SURGERY/OTHER PROCEDURES
- Excisional biopsy should be tried in all situations, if possible, to ensure a proper diagnosis (i.e., not missing malignancies such as amelanotic melanoma or basal cell carcinoma) (recur 2-3%) (6)[B]. For smaller lesions in noncosmetically sensitive areas, surgical excision with simple closure gives the best result with least recurrence (6)[B].
- Liquid nitrogen may be nonsurgical option with the lowest recurrence rate (recur 2%) (6)[B].
- Shave excision with cautery may be optimal treatment for a lesion on fingertips (recur 7-9%) (6)[B].
- Electrosurgery: electrodesiccation and curettage (recur 7-9%) (6)[B]
- Excision must be adequate to avoid recurrence. Even a small fragment of tissue left behind may lead to recurrence.
ONGOING CARE
PATIENT EDUCATION
Patient should avoid trauma to area following excision.
PROGNOSIS
- Some lesions spontaneously resolve on their own (usually within 6 months).
- Complete resolution is expected with adequate excision.
COMPLICATIONS
Recurrence: After removal or destruction of solitary lesion, multiple satellite lesions can form around original treatment site.
REFERENCES
11 Lin RL, Janniger CK. Pyogenic granuloma. Cutis. 2004;74(4):229-233.22 Harris MN, Desai R, Chuang TY, et al. Lobular capillary hemangiomas: an epidemiologic report, with emphasis on cutaneous lesions. J Am Acad Dermatol. 2000;42(6):1012-1016.33 Kroumpouzos G, Cohen LM. Dermatoses of pregnancy. J Am Acad Dermatol. 2001;45(1):1-19.44 Pagliai KA, Cohen BA. Pyogenic granuloma in children. Pediatr Dermatol. 2004;21(1):10-13.55 Gilmore A, Kelsberg G, Safranek S. Clinical inquiries. What's the best treatment for pyogenic granuloma? J Fam Pract. 2010;59(1):40-42.66 Lee J, Sinno H, Tahiri Y, et al. Treatment options for cutaneous pyogenic granulomas: a review. J Plast Reconstr Aesthet Surg. 2011;64(9):1216-1220.
ADDITIONAL READING
- Greene AK. Management of hemangiomas and other vascular tumors. Clin Plast Surg. 2011;38(1):45-63.
- Losa Iglesias ME, Becerro de Bengoa Vallejo R. Topical phenol as a conservative treatment for periungual pyogenic granuloma.

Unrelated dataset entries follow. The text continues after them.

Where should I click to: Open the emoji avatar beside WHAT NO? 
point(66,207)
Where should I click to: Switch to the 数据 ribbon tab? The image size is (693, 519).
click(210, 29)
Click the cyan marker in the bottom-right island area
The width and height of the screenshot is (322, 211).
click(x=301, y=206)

Dermatol Surg. 2010;36(5):675-678.
- Piraccini BM, Bellavista S, Misciali C, et al. Periungual and subungual pyogenic granuloma. Br J Dermatol. 2010;163(5):941-953.
- Zalaudek I, Kreusch J, Giacomel J, et al. How to diagnose nonpigmented skin tumors: a review of vascular structures seen with dermoscopy: part II. Nonmelanocytic skin tumors. J Am Acad Dermatol. 2010;63(3):377-386.
CODES
ICD10
- L98.0 Pyogenic granuloma
- K06.8 Oth disrd of gingiva and edentulous alveolar ridge
- K13.4 Granuloma and granuloma-like lesions of oral mucosa
- K04.5 Chronic apical periodontitis
ICD9
- 686.1 Pyogenic granuloma of skin and subcutaneous tissue
- 522.6 Chronic apical periodontitis
- 528.9 Other and unspecified diseases of the oral soft tissues
SNOMED
- 200722003 Pyogenic granuloma (disorder)
- 235002009 Gingival pyogenic granuloma (disorder)
- 447222001 Granuloma gravidarum (disorder)
CLINICAL PEARLS
- Benign, acquired, usually rapidly growing, solitary vascular proliferation that involves exposed areas, such as distal extremities and face, as well as in the oral cavity
- Excision must be adequate to avoid recurrence.
- Excisional biopsy recommended to ensure proper diagnosis (and to not miss a malignant lesion)
- Excision with primary closure or excision with cautery should be the first choice for treatment in most lesions.